14 responses to “Boathouse Restaurant: Saugatuck Secret Slips Out

  1. Joyce Barnhart

    It’s a beautiful spot with good service. The food is delicious, but expensive and portions are very small – not “good value for the money”. It can be a nice experience if you’re not hungry.

  2. During the first taste of Saugatuck, they served this life changing (for me) watermelon salsa or salad that I still dream about. I cannot WAIT to try this restaurant soon. Thanks Dan!

  3. Ditto Joyce’s comment.

  4. Dan, it would help The Boathouse’s case if we knew more specifically when the current management team began, as the one installed in 2013 was very disappointing. I remember most vividly the greasy, overcooked hamburgers they served up at member barbecues – at something like $45 a head. I sure hope Howard has finally got this thing working; he’s gone through probably half a dozen restaurant teams to date.

  5. My mom was a member there after it first opened. It became her fave place to dine with family and friends. The food was ok, small portions, first time I ever had golden beets sliced in a salad. We usually ate out on the deck…warm memories of skulls floating up to the dock at sunset.

  6. Wow, this is a tough crowd. We’ve eaten there several times in the past year and a half: typically lunch on the patio. Obviously we were satisfied customers to have gone back several times. As for the portion sizes, I know I have brought home part of a pasta dish on more than one occasion.

    PS–my mom ate there and liked it very much as well; and she lives in the city.

  7. Great place to the point the Chamber of Commerce is holding their Holiday Business After Hours Mixer there.

    Never been or interested in meeting the Westport business community, come Tuesday Dec 6 5:30 – 7:30PM. 70 plus have already registered.

    Go to http://Www.westportwestonchamer.com to register.

  8. Correction on link to register….

    http://Www.westportwestonchamber.com

  9. The Boathouse is terrific.
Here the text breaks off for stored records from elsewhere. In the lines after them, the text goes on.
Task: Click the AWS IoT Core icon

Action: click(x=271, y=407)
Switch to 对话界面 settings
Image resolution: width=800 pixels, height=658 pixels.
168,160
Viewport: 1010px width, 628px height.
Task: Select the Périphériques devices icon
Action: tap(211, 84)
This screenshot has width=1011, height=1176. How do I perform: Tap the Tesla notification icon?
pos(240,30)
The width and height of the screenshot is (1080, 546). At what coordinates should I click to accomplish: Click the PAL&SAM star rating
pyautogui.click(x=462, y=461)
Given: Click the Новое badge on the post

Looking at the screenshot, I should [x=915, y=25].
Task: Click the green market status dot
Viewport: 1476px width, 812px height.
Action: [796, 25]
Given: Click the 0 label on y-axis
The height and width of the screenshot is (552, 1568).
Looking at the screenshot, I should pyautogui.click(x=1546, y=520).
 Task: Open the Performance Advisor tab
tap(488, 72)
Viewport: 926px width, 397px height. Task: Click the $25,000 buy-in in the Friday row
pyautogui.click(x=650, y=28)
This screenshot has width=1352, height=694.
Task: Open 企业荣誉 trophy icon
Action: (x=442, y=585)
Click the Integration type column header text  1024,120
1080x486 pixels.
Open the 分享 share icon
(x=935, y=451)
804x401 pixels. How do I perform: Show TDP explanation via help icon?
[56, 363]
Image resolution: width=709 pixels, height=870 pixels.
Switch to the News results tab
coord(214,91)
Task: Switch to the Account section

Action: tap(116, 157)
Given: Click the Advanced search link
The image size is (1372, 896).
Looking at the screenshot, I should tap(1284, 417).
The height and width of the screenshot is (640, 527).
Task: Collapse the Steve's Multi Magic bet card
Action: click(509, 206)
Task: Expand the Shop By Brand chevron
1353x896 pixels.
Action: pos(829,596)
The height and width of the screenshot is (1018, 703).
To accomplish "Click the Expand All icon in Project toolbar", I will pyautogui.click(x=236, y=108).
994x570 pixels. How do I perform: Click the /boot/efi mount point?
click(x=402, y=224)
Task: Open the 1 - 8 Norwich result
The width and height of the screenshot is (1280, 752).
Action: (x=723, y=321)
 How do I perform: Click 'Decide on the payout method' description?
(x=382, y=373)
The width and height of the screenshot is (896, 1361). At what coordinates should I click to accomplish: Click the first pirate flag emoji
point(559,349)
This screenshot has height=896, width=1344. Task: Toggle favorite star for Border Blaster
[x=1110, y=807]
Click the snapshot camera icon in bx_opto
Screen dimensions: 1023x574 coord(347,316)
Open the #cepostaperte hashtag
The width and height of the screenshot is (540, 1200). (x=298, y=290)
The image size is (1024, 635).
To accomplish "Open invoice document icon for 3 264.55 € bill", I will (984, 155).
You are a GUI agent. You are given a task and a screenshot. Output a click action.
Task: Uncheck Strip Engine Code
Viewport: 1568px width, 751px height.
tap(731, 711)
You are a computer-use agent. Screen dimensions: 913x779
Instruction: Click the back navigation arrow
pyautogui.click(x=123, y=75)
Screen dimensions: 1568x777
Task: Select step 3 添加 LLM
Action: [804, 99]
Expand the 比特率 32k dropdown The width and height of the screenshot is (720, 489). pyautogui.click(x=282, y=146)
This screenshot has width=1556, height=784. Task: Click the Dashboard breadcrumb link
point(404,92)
Very cozy and quiet for dinner and you simply can’t beat the setting.

    Westporters should know that the Saugatuck Rowing Club is one of the few organizations in town that actually uses the Saugatuck River – that’s its lifeblood. If the State of Connecticut gets its way and replaces the iconic Saugatuck Swing Bridge with its 40 million dollar concrete deathstar you can kiss the club and the Boathouse goodbye.

    I really hope that new Saugatuck Master Plan Committee will summon the courage to take a preservation friendly leadership position on this as the community has already come out in droves telling DOT to get lost.

  10. Rowing provides a social community, rowing encompasses many basic philosophies of life such as discipline, teamwork, the process needed to gain success, accomplishment.
    Is the Rowing Club really at risk? If so, where could it move to?

    • The rowing club is indeed at risk.

      But around here we don’t just run up the white flag when some clueless state agency stumbles in looking for a place to waste money and spread misery. We fight back – whether it’s a nuclear power plant or a stealth I-95 bypass (which this would be).

      At the last public hearing regarding the matter of the bridge, the CT Department of Transportation was buried under a mountain of withering public criticism. The people have clearly spoken: we want the bridge properly restored and cared for, not pimped out with faddish nonsense designed to appeal to this group or that, not altered to allow speeding tractor trailers and not replaced with an industrial scale span that would be the traffic equivalent of a fire hose in your living room.

      • Werner Liepolt

        The rowing club would not likely survive a prolonged bridge construction period.
        As it is perhaps the preeminent youth and masters rowing organization in the nation this would be a tragedy.